__Supplied data__:
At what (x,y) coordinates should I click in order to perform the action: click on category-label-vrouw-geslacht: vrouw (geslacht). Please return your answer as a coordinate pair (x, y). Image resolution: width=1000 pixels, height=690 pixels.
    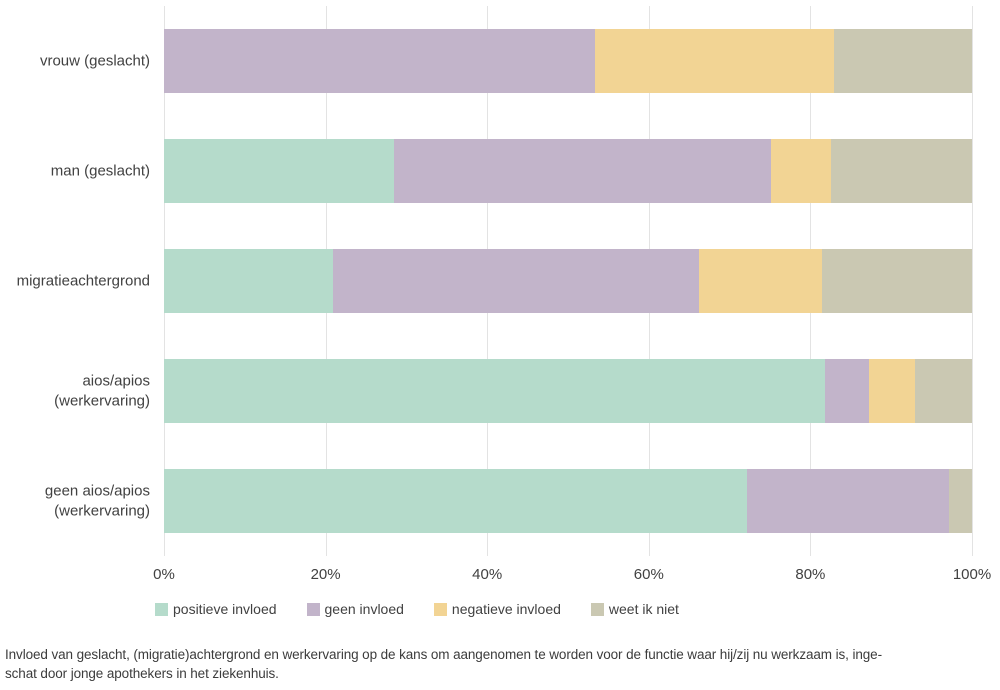
    Looking at the image, I should click on (94, 61).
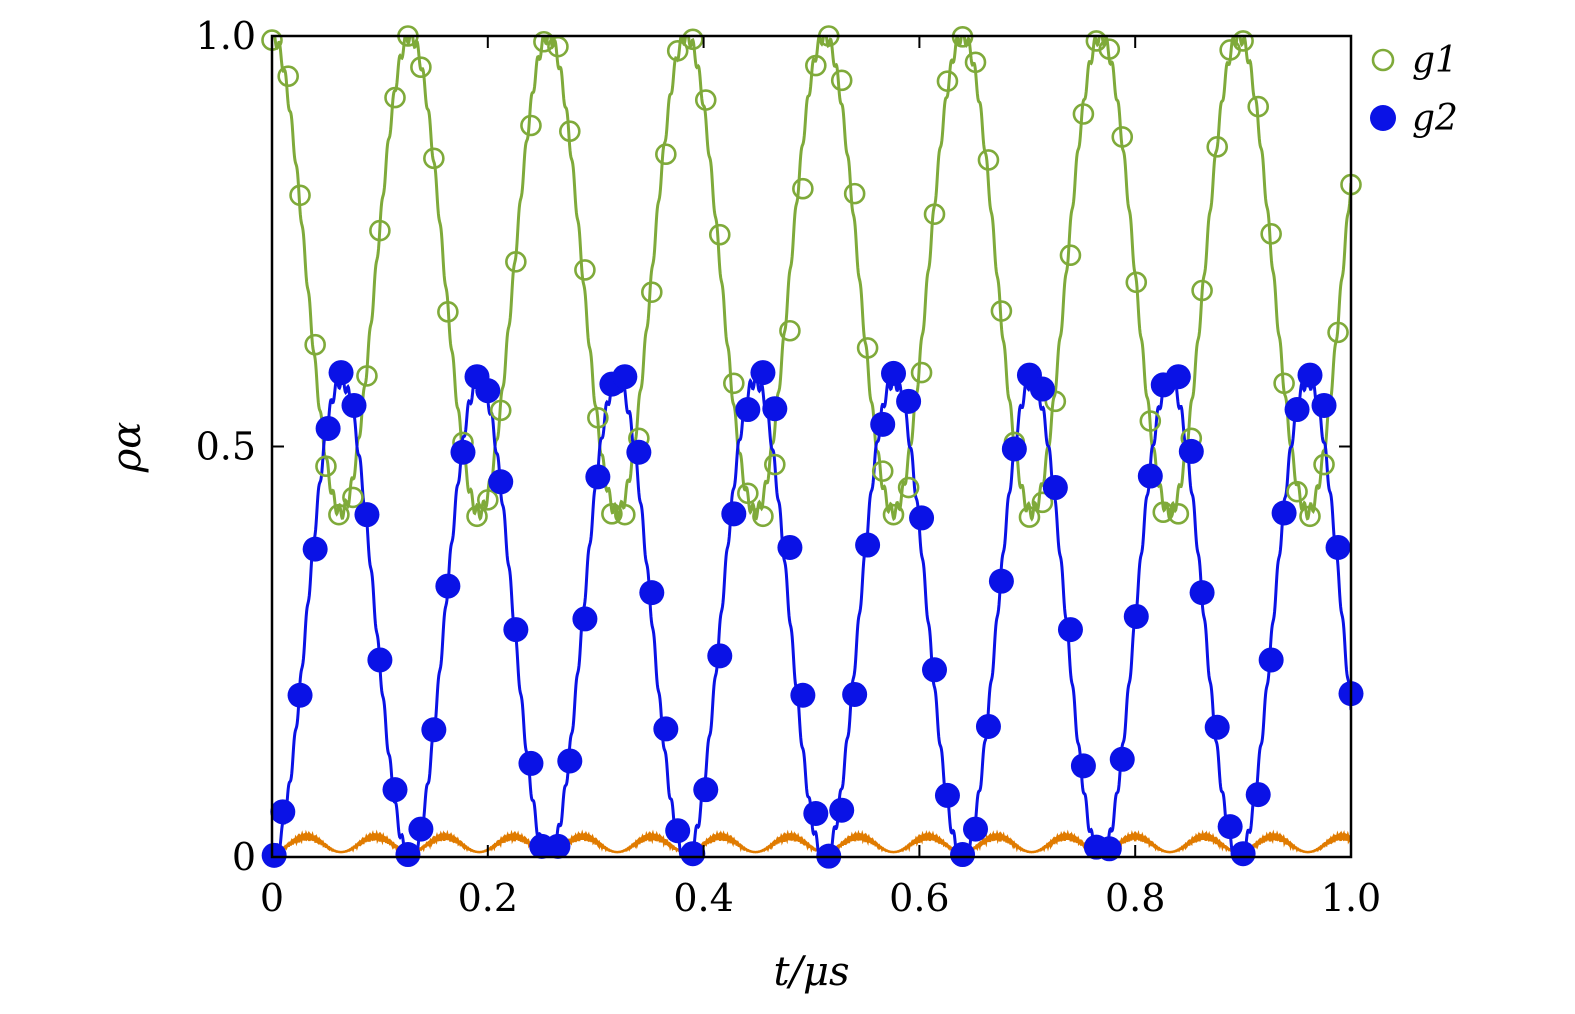 This screenshot has height=1014, width=1575. What do you see at coordinates (1383, 118) in the screenshot?
I see `legend-marker-g2` at bounding box center [1383, 118].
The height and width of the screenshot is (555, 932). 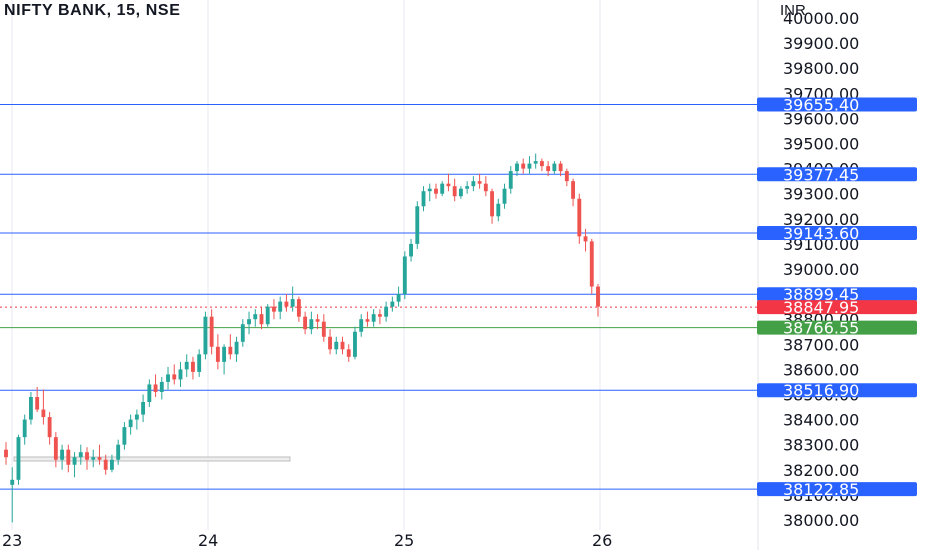 What do you see at coordinates (821, 118) in the screenshot?
I see `price-tick-label: 39600.00` at bounding box center [821, 118].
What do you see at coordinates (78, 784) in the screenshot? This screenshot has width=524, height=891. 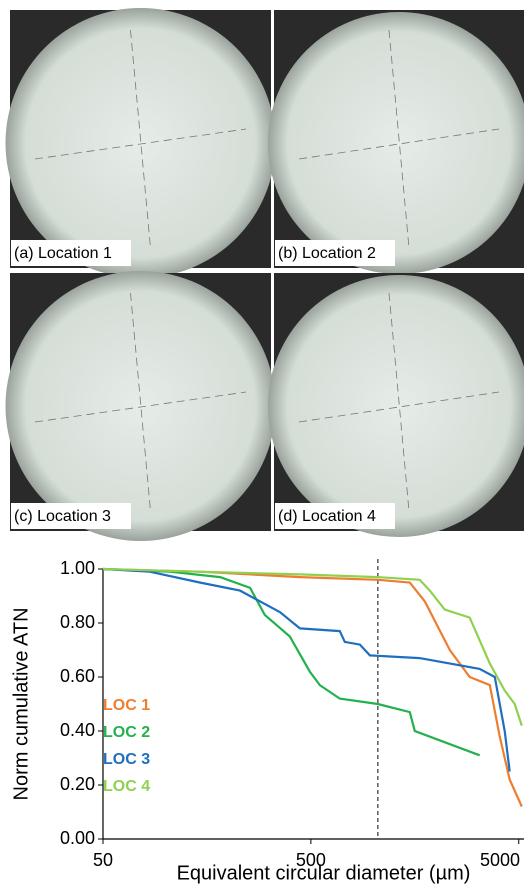 I see `y-tick-label: 0.20` at bounding box center [78, 784].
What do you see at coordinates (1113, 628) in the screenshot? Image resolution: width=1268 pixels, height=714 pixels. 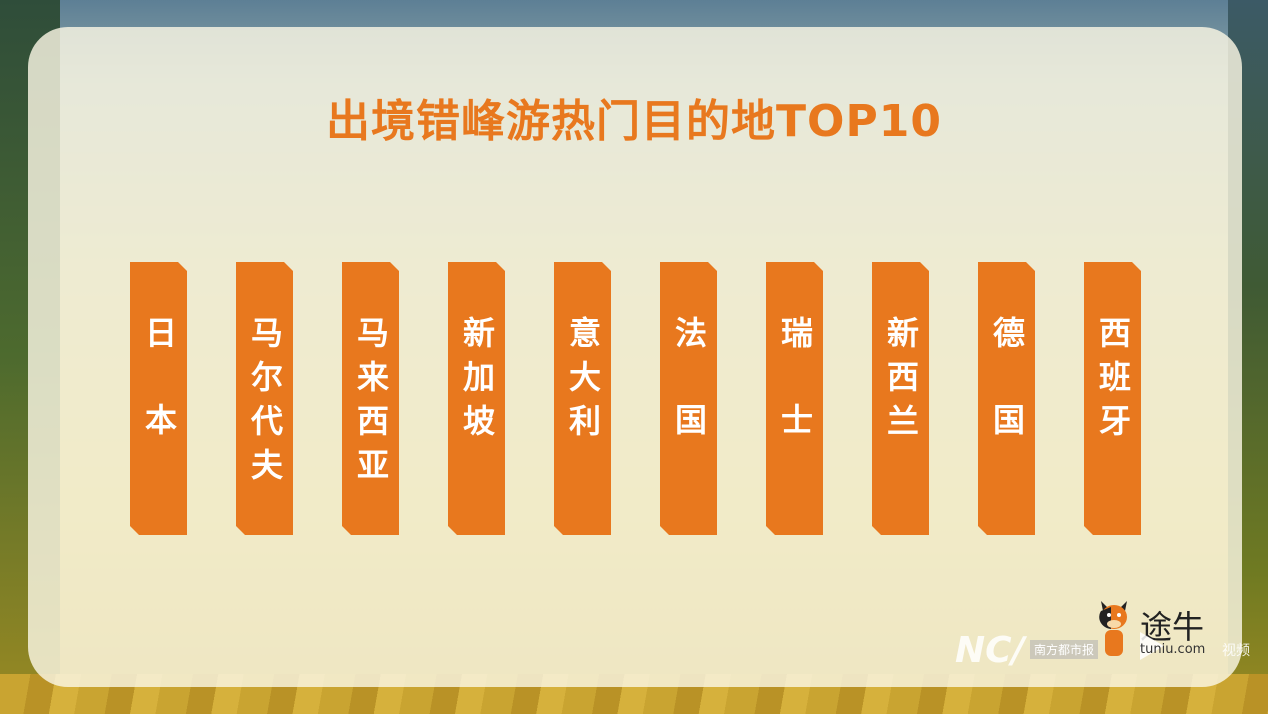 I see `tuniu-cow-mascot-icon` at bounding box center [1113, 628].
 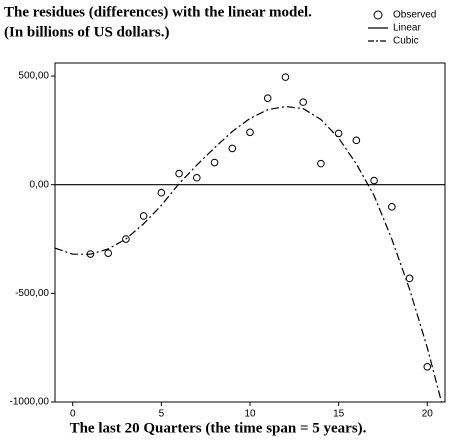 I want to click on y-tick-label: -1000,00, so click(x=30, y=402).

__About this task__: Copy out the rows word for word, starting at the first row and stopping after the line that contains "This screenshot has height=1014, width=1575.". Leave the pictures out of your copy.

__Response to this exercise__:
At what (x,y) coordinates should I click in order to perform the action: click on category-label-vrouw-geslacht: vrouw (geslacht). Please return your answer as a coordinate pair (x, y). Image resolution: width=1000 pixels, height=690 pixels.
    Looking at the image, I should click on (94, 61).
 This screenshot has height=1014, width=1575. What do you see at coordinates (1383, 118) in the screenshot?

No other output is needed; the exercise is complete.